3. Adaptable Planning: Not Just One Plan, But Many
Emergency planning is often approached as a single document. But in real operations, planners are taught to develop multiple courses of action (COAs), stress-test them under time pressure, and adapt fluidly. This is called the Military Appreciation Process - but its civilian equivalent is simple: always have Plan B and Plan C.
At the community level, this might mean knowing several evacuation routes, pre-establishing alternate muster points, and understanding how to split responsibilities if half your core volunteers are unreachable.
4. Civil–Military Logic in Civilian Hands
In Defence-led humanitarian missions, civilian needs often exceed available resources. The solution? Triage and prioritisation based on critical infrastructure and population risk.

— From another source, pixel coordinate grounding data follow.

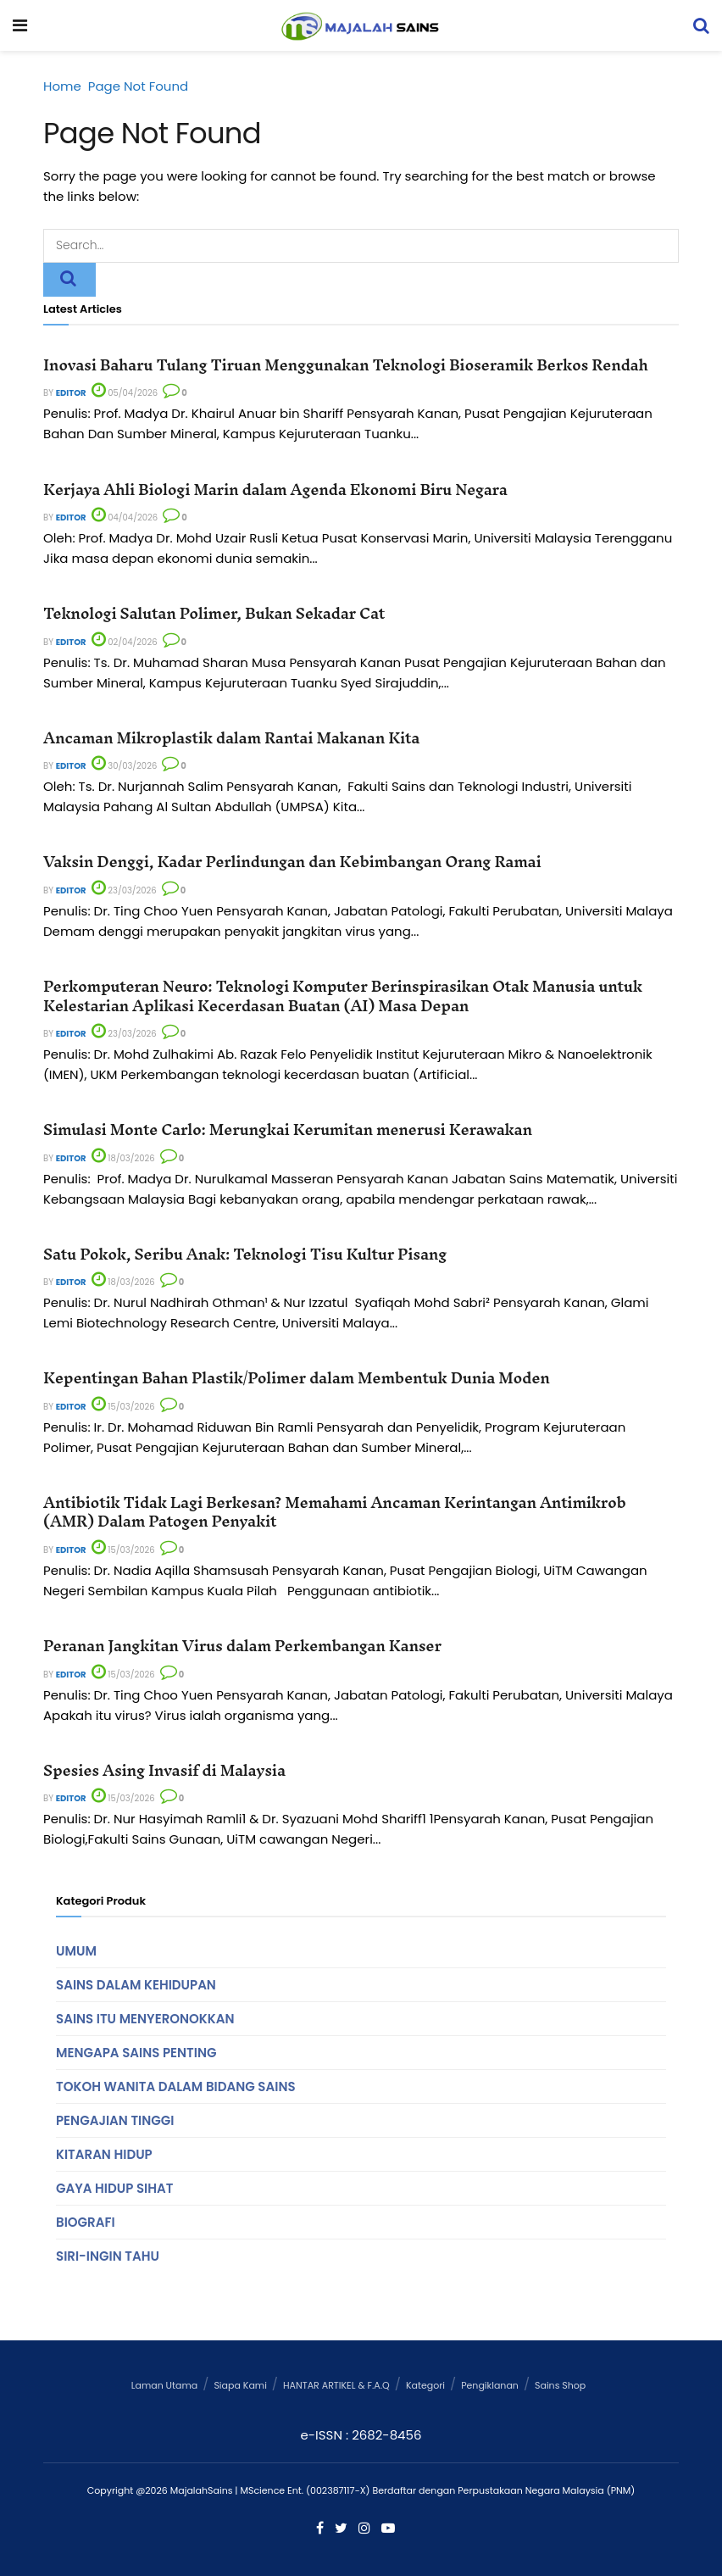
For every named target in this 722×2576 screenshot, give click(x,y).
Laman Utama (164, 2385)
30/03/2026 (125, 765)
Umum (76, 1951)
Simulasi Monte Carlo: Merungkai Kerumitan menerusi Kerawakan (287, 1129)
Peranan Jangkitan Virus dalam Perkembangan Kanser (242, 1645)
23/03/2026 (124, 890)
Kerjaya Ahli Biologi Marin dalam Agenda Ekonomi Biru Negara (275, 489)
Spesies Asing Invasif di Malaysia (164, 1770)
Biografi (85, 2222)
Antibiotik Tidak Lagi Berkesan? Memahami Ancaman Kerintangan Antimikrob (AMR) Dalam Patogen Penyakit (334, 1511)
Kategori (425, 2385)
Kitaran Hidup (104, 2154)
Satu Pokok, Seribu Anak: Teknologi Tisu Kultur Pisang (245, 1254)
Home (62, 86)
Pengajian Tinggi (115, 2120)
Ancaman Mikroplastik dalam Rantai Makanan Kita (231, 738)
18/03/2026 (123, 1158)
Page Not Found (138, 86)
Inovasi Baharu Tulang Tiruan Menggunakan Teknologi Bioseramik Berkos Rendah (345, 365)
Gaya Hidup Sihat (114, 2188)
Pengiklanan (490, 2385)
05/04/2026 (125, 393)
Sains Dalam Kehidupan (136, 1985)
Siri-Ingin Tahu (107, 2256)
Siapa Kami (240, 2385)
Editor (71, 393)
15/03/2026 (123, 1406)
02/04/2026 (125, 642)
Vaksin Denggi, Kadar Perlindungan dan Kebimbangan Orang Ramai (292, 861)
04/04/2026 (125, 517)
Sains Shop (560, 2385)
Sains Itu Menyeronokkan (145, 2019)
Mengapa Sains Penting (136, 2052)
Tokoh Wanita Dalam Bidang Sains (176, 2086)
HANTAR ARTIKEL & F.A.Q (336, 2385)
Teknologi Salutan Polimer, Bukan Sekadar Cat (214, 613)
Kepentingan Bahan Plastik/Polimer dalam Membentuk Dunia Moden (296, 1377)
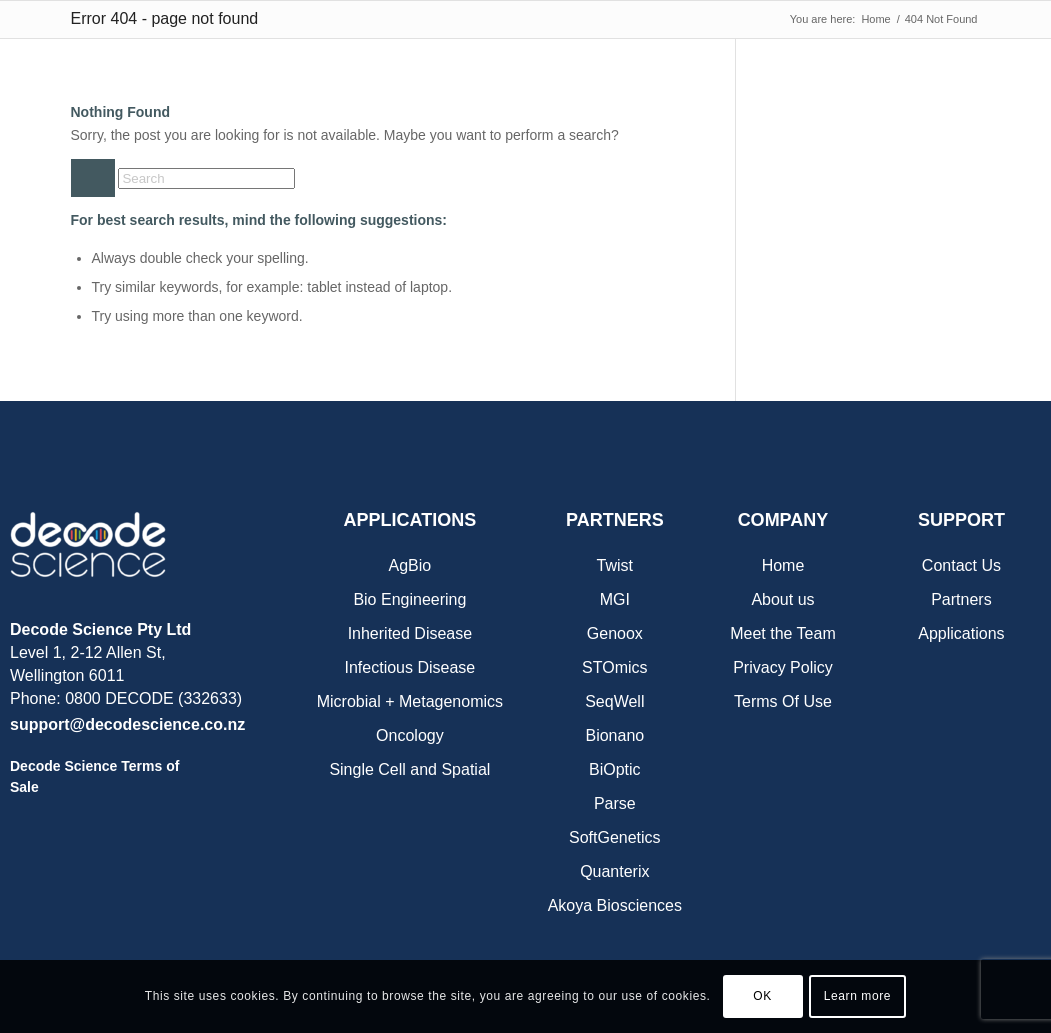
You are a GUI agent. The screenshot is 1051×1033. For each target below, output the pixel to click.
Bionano (614, 735)
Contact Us (961, 565)
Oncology (410, 735)
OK (762, 996)
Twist (615, 565)
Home (783, 565)
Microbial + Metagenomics (410, 701)
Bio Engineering (409, 599)
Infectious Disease (410, 667)
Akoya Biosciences (615, 905)
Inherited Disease (410, 633)
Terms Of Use (783, 701)
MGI (615, 599)
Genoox (615, 633)
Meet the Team (783, 633)
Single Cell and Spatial (409, 769)
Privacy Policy (783, 667)
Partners (961, 599)
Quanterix (614, 871)
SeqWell (614, 701)
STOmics (614, 667)
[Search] (206, 178)
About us (782, 599)
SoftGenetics (615, 837)
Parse (615, 803)
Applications (961, 633)
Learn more (857, 996)
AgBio (410, 565)
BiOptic (615, 769)
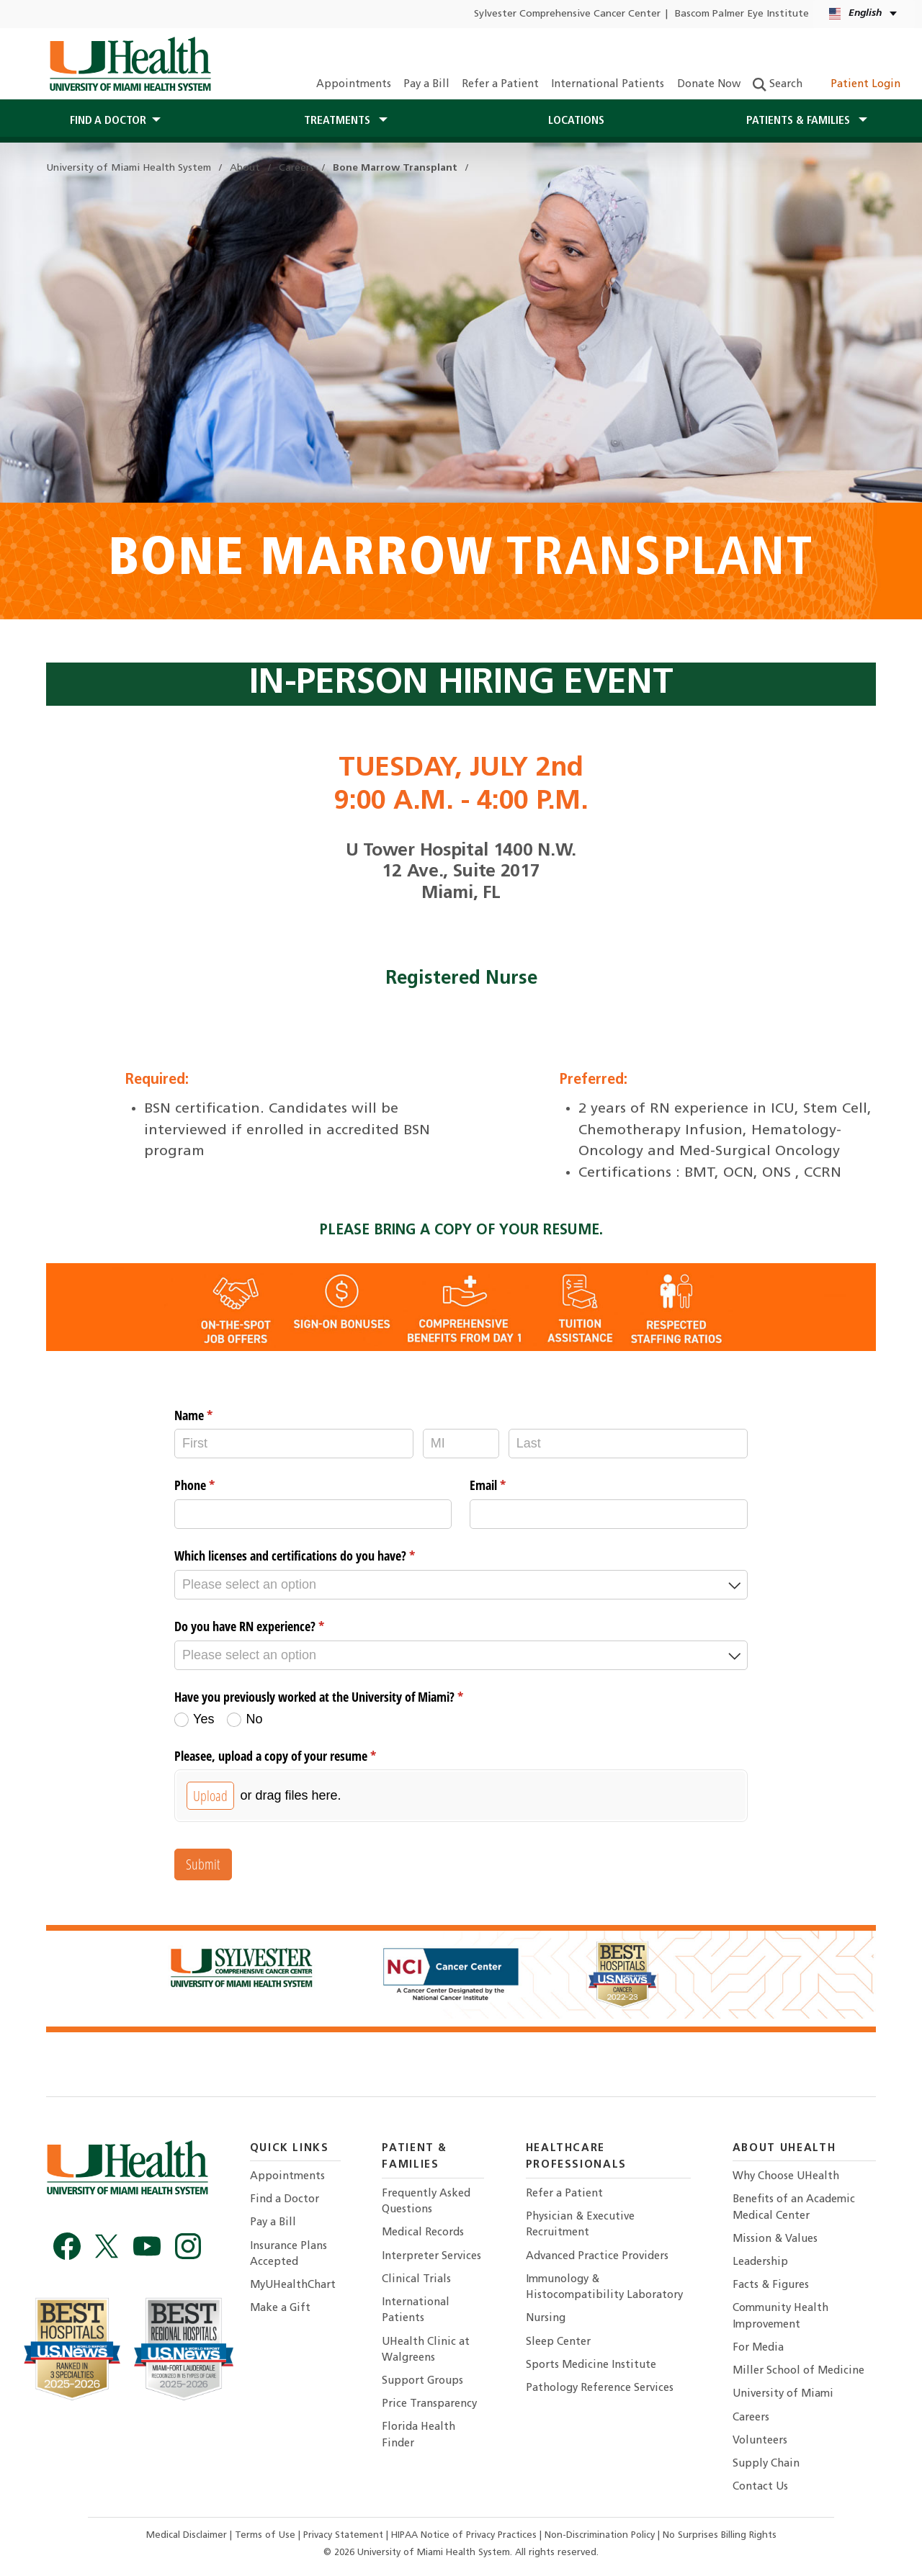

Local leaders can adopt the same logic:
Who’s most vulnerable? (e.g. isolated elderly, disabled)
What infrastructure is critical? (water pumps, pharmacies)
What tasks are mission-essential versus merely helpful?
Being ruthless about priorities during a crisis can be the most compassionate thing you do.
5. Unity of Effort
Coordination isn’t just polite - it’s life-saving. In field operations, military doctrine stresses unity of effort even when there is no unity of command. This means that even disparate groups - SES, volunteer brigades, local businesses - must be brought into a shared understanding of what’s happening and what’s needed.
A simple community operations centre (even one run via WhatsApp or whiteboards) can keep everyone in the loop. Transparency avoids duplication, prevents turf wars, and lets people self-deploy more effectively.
Mindsets that Matter
Military and emergency field leaders alike cultivate certain mental postures:
Anticipate Second-Order Effects – A flood isn’t just about water - it’s about road closures, supply chain cutoffs, and rising mould a week later.
Task not Time – Assign by objective (“clear this street”) not by shift length. Time-based orders break down when conditions change.
Mission Command – Trust your people. Give them the ‘what’ and ‘why’ - let them work out the ‘how’ on the ground.
These mindsets work because they’re scalable. Whether you’re coordinating five volunteers or fifty, they help maintain momentum under uncertainty.
Preparing Now, Not Later
There’s a temptation to view crisis preparedness as someone else’s job. But every community has latent capacity: truck drivers, school teachers, sports club organisers. These aren’t just roles - they’re assets in a crisis.
Some simple steps community leaders can take right now:
Map your networks – Who has skills, radios, equipment?
Identify safe points – Secure locations with backup power, supplies, and comms.
Run a drill – Walk through a scenario. Make it real enough to expose weak points.
You won’t get a second to read a manual when the pressure hits. Practise now, reflect later.
A Call to Keep Learning
Emergency response doesn’t end when the fire burns out or the waters recede. In fact, that’s when the most important phase begins: recovery and resilience-building. This is where community leadership shifts from reactive to proactive - from survival to future-proofing.
If you’re reading this, chances are you already feel the pull of responsibility. Good. The world needs more local leaders willing to step up before they’re asked.
So, keep learning. Study incident command systems. Join your local emergency planning committee. And train others. Because when the next one hits, it won’t be a stranger who holds the line - it’ll be someone like you.